Not long ago, the Globe ran a feature about the popularity of Professor Kelley's course on First Nights, which regularly attracts 200 or 300 students to Sanders. This is the textbook, a study of the circumstances of the premiere's of L'Orfeo, Messiah, Beethoven's 9th, the Symphonie Fantastique, and Le Sacre du Printemps, and it's very nicely done.
A difficulty here, perhaps unforeseen, is that the historical environment changes radically between Monteverdi and Stravinsky. In some ways the gap is small: Beethoven's premiere was organized a lot like Handel's and faced similar kinds of bureaucratic, financial, and logistical problems. Beethoven's audience (and some of his performers) attended the Berlioz premiere. But we also know Berlioz and Stravinsky (and Diaghilev and Nijinsky) in levels of detail which are opaque to use only a generation or two before. We think we can figure out where Monteverdi's work was performed, but we do know that while Getrude Stein hinted she was at the premiere she (and Alice) actually went on the second night. We know what Diaghilev wore on his hair, and in what seat Stravinsky was sitting before he walked out. Kelley tried to be rigidly parallel in his treatment, but the evidence is intractable.

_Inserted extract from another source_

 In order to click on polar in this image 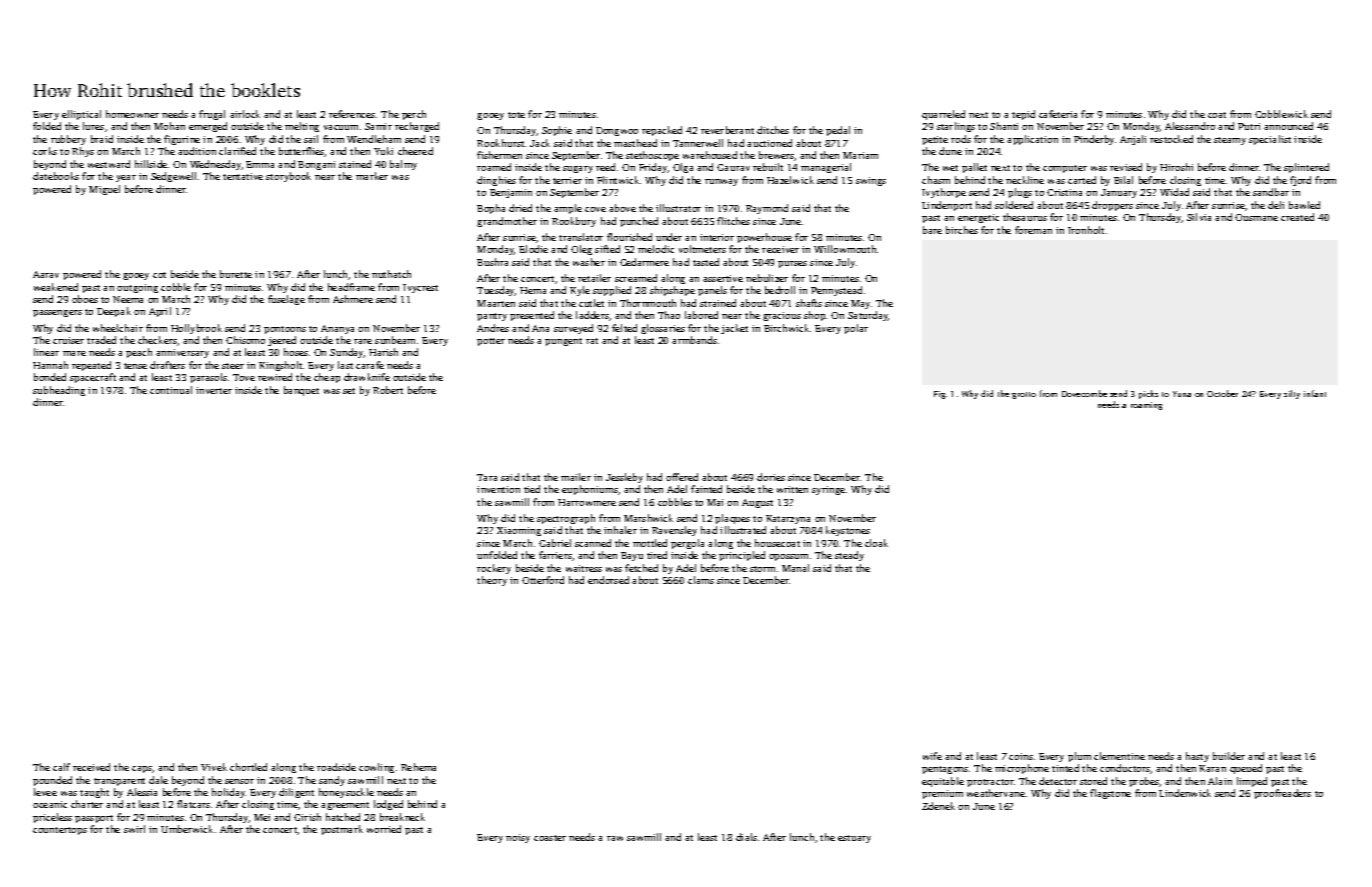, I will do `click(856, 329)`.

In a way, too, Le Sacre du Printemps is unfortunate here because its riotous premiere is so famous. Yes, it's the most notorious premiere in history, but that raises unique questions that Kelley can't easily address without unbalancing the book. He hints that anti-semitic politics played an important role, but the hint goes nowhere. He hints at the complex personal relationship between the composer, the dancer, and the impressario, but this too goes nowhere because, in the end, Beethoven and Handel had nothing like this. If Monteverdi did, we'll never know.